The US Department of the Treasury is looking for alternatives to controversial third-party facial recognition software it has introduced to enable people to access the website of the Internal Revenue Service (IRS) amid privacy concerns.
The IRS, which is the Treasury’s largest bureau and responsible for collecting the taxes of all American citizens and companies as well as enforcing tax laws, is reconsidering its use of ‘ID.me’, a Treasury spokesperson told news agency Bloomberg on 28 January. ID.me is an online identity verification service that requires users to submit a video selfie to verify themselves.
The federal agency’s move follows a report by a security blogger, Brian Krebs, who noticed a message on the IRS website directing taxpayers to create an account with ID.me.

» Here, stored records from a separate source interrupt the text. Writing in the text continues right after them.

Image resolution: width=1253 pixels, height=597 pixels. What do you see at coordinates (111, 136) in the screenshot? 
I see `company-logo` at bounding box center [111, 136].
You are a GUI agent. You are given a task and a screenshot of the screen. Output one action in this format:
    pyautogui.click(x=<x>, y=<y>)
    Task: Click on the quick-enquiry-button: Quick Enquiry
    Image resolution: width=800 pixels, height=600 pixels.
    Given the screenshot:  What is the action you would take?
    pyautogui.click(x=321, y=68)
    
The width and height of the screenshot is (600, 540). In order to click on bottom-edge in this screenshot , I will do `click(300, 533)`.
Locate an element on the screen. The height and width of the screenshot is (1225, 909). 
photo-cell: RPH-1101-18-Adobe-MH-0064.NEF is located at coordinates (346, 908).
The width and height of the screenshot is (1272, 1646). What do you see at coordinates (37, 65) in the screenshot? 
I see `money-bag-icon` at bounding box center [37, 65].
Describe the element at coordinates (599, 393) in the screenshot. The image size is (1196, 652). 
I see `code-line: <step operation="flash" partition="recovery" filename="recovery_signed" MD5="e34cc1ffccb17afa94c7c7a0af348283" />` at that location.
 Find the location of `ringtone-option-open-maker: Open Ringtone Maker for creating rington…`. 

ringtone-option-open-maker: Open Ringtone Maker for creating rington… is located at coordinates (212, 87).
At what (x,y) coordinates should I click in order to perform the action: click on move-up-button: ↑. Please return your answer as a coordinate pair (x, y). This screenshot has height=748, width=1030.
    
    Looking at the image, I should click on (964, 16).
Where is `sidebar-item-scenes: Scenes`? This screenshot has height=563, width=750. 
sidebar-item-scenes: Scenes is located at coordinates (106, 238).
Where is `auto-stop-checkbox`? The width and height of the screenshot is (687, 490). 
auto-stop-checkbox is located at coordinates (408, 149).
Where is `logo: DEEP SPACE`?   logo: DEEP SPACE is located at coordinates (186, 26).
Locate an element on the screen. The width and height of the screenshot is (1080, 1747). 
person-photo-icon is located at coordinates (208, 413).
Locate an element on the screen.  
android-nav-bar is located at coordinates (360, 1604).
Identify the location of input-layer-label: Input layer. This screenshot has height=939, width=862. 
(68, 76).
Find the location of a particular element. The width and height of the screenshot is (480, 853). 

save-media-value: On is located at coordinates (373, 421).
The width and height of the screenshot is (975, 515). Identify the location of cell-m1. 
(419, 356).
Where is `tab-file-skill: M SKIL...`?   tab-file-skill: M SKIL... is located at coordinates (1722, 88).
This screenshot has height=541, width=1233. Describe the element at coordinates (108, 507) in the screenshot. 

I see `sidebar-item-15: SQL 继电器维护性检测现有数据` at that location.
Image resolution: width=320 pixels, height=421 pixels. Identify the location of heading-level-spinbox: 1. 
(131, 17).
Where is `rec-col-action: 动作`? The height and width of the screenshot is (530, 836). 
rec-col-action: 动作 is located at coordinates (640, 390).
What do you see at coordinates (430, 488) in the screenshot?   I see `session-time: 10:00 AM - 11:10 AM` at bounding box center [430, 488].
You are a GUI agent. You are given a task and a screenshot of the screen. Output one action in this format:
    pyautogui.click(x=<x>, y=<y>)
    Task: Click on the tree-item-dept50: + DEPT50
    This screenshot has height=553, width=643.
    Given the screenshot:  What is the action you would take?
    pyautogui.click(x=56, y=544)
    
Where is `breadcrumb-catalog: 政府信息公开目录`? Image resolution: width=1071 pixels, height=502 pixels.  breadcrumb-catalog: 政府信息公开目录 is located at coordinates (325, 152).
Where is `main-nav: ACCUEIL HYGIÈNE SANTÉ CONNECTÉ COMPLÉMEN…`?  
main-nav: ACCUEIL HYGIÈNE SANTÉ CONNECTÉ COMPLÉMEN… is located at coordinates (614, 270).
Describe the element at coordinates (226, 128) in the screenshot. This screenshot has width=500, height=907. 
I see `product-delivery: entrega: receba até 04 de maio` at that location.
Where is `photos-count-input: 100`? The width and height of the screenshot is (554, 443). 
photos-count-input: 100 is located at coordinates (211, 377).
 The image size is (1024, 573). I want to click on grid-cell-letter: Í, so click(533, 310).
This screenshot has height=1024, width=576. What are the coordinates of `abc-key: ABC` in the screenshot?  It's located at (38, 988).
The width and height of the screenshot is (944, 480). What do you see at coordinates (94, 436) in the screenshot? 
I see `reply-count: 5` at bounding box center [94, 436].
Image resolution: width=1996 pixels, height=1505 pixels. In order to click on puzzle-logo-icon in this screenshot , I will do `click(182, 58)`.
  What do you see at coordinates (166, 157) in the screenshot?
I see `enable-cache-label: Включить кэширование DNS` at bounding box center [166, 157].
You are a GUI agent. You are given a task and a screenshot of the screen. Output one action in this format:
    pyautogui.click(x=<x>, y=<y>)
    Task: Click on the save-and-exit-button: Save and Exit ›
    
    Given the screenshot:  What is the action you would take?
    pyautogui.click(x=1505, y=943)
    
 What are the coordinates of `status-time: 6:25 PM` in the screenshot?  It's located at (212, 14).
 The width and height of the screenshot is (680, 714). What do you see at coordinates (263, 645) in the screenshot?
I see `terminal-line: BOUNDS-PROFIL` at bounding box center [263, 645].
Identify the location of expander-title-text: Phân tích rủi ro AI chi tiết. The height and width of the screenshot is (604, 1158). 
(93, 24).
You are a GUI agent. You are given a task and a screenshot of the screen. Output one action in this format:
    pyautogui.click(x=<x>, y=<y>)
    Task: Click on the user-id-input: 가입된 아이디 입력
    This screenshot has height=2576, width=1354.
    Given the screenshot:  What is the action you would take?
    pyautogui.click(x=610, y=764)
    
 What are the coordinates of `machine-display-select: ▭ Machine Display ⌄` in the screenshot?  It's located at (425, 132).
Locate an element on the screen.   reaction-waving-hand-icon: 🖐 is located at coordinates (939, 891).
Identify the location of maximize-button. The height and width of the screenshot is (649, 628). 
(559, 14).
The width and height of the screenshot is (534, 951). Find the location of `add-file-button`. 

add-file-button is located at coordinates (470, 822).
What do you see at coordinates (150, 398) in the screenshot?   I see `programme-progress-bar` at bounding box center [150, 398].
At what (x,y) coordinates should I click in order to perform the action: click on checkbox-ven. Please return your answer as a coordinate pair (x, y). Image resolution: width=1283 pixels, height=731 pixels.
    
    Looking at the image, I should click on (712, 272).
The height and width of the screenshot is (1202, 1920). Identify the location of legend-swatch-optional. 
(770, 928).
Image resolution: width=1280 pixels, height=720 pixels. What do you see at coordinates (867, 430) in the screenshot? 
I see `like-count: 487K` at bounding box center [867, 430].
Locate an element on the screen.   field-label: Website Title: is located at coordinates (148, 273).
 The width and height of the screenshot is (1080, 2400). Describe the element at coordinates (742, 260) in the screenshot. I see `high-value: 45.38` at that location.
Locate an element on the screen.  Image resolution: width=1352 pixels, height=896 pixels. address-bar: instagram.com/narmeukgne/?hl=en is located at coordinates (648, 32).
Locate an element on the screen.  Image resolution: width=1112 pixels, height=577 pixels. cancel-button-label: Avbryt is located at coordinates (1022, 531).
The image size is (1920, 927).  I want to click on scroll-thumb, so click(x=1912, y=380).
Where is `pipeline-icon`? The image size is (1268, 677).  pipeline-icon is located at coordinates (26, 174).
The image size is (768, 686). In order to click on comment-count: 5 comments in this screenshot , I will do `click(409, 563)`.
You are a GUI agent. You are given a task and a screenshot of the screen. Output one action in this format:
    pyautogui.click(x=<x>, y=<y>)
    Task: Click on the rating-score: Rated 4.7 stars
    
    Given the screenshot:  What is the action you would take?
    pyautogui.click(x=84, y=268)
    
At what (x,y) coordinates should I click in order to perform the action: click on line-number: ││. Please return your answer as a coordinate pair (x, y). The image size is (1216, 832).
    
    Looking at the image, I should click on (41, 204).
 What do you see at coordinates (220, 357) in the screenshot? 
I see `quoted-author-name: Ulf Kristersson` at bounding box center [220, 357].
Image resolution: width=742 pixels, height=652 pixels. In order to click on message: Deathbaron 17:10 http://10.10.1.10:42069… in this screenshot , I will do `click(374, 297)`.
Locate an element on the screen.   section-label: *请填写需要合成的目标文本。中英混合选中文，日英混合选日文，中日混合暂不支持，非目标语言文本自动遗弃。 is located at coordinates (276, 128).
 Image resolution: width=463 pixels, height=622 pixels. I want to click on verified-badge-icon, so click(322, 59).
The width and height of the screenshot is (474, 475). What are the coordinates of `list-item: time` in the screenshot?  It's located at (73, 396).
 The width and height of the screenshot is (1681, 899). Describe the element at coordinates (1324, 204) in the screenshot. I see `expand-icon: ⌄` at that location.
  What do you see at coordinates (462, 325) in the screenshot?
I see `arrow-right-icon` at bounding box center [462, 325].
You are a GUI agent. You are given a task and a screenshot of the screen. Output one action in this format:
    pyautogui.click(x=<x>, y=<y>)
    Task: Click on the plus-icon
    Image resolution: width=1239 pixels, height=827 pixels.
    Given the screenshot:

The IRS sign-in page reads: ‘If you have an existing IRS username, please create a new ID.me account as soon as possible. We’re bringing you an improved sign-in experience. You won’t be able to log in with your existing IRS username and password starting in summer 2022.’
The IRS announced its ‘new identity verification process to access certain IRS online tools and services’ on 17 November last year highlighting the use of ID.me, ‘a trusted technology provider’. In order to use basic services such as access individual account information, apply for a payment plan, request an ‘identity protection PIN’ or access the ‘Child Tax Credit Portal’, US taxpayers have to provide a photo of an identity document such as a driver’s licence, state ID or passport and also ‘take a selfie with a smartphone or a computer with a webcam’, a press release explained.
Designed to be ‘as secure as possible’
94.3 per cent of individual tax returns in the US were filed electronically in 2020, according to IRS statistics.
Anyone who does not want to use ID.me could opt against filing their taxes online, Treasury spokesperson Alexandra LaManna said in the 28 January statement. “There have been some wildly inaccurate statements regarding the use of selfies relating to paying and filing taxes,” the IRS wrote in a statement to tech news site Gizmodo. “The IRS emphasizes taxpayers can pay or file their taxes without submitting a selfie or other information to a third-party identity verification company.”
An ID.me account will nonetheless be needed to access all the other services mentioned above.
Over the course of the pandemic, ID.me was able to secure numerous government contracts. The US government currently employs the company to verify identities for social security, veterans’ affairs and state benefits. According to the Virginia-based company, it has 70 million users and maintains partnerships with 30 states and 10 federal agencies, as well as more than 500 companies.
In November, IRS commissioner Chuck Rettig said: “Identity verification is critical to protect taxpayers and their information. The IRS has been working hard to make improvements in this area, and this new verification process is designed to make IRS online applications as secure as possible for people.”
Yet criticism of the $86 million (about £64 million) ID.me contract with the IRS gained momentum with politicians and privacy advocates raising concerns about the company’s access to facial images. While LaManna stressed that the IRS would protect any data it receives and ‘believes in the importance of protecting the privacy of taxpayers’, she added that it has been ‘impossible’ for the IRS to develop its own cutting-edge identification programme due to a ‘lack of funding for IRS modernisation’.
ID.me clarifies ‘one to many’ check
ID.me’s founder and chief executive, Blake Hall, meanwhile, attracted fresh scrutiny on 26 January when he wrote in a LinkedIn post that the company uses ‘a specific “one to many” check on selfies tied to government programs targeted by organized crime to prevent prolific identity thieves and members of organized crime from stealing the identities of innocent victims en masse’. So-called ‘one to many’ facial recognition systems compare users to a database of (many) faces and are considered more susceptible to error and bias whereas ‘one to one’ checks match someone against a passport or ID card.
Just two days prior Hall had said in a statement: ‘ID.me does not use “one to many” facial recognition, which is more complex and problematic’. “I apologise for that,” Hall told news site Axios on 26 January. “My intent is never to mislead.” His statement was updated with a footnote clarifying that the ‘one to many’ check ‘is internal to ID.me and does not involve any external or government database’. It also is only to occur once during enrolment and is not tied to identity verification.
ID.me only recently confirmed that it uses US-headquartered company Amazon’s ‘Rekognition’ facial recognition system to compare new selfies to its internal database of selfies taken by users. Amazon has faced considerable criticism in recent years for selling Rekognition to police departments despite studies finding evidence of racial bias in the technology. In 2020, Amazon called for federal regulation of the technology and issued a one-year moratorium on police use of its system explaining ‘this might give Congress enough time to implement appropriate rules’. Last May, the company extended the moratorium until further notice, this time not commenting on the reasoning.